Plop

(private joke)

Il se passait quelque chose d'anormal, tout à coup. Il avait beau appuyer sur la commande d'ouverture, le portail restait obstinément fermé. Mais ce n'était pas tout. Le chien de l'autre coté de la rue était figé, comme une statue. Il sortit de sa voiture pour en avoir le coeur net.

En se levant il laissa tomber sa pipe, dont la chute s'arrêta net à vingt centimètres du sol. Dans le jardin, son chat fixait un oiseau lui aussi figé en plein vol. Le chat bougeait encore, mais ses mouvements étaient de plus en plus lents. Puis il comprit d'où venait cette impression diffuse de malaise: le soleil était en train de décliner, c'était net. Il était midi, et on se croyait maintenant presque au crépuscule.

La panique le gagnait. Autour de lui, quasiment plus rien ne bougeait. Lui-même commençait à se sentir engourdi.

Le chien avait disparu. S'était-il enfui? Lorsqu'il vit le cerisier du voisin s'estomper, puis disparaitre sous ses yeux, il sut que le chien ne s'était pas enfui.

Sa voiture n'était plus là. Le chat, puis l'oiseau disparurent à leur tour. La luminosité était devenu très faible, et le soleil une pale boule rougeâtre.
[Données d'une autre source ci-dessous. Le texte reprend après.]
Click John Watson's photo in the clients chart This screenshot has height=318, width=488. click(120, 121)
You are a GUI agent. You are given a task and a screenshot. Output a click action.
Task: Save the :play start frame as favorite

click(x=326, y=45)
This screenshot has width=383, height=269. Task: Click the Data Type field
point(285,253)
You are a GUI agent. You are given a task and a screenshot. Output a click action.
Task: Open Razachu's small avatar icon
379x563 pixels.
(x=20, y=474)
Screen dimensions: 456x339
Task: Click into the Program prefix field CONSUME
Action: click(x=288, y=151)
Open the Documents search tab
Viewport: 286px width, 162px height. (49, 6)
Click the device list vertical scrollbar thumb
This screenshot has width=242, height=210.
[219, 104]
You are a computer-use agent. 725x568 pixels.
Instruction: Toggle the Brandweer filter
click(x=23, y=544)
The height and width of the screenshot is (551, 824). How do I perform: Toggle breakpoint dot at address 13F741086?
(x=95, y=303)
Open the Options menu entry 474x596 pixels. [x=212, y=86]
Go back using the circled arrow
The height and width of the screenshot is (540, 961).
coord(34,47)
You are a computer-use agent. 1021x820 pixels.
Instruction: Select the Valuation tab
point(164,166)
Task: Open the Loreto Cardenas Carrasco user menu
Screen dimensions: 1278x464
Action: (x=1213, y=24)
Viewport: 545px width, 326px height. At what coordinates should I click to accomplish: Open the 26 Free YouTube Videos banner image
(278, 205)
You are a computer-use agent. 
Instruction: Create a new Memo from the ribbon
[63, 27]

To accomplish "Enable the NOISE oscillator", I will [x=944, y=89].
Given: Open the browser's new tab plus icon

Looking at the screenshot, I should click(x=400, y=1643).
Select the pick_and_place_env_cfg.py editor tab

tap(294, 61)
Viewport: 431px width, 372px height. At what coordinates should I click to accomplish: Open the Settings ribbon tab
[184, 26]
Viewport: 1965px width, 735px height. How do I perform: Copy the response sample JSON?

Pourtant il ne faisait pas froid. Ou alors il ne sentait pas le froid. D'ailleurs il ne sentait plus grand chose. Il regarda vers le bas. Sous lui il n'y avait que du vide, et plus de route.

Les ténèbres l'enveloppèrent. Il lui sembla avoir eu le temps d'apercevoir sa main s'effacer. Avant de cesser d'exister tout à fait, il eut aussi le temps d'entendre une voix très lointaine: "Attention, j'ai rebooté chagall!"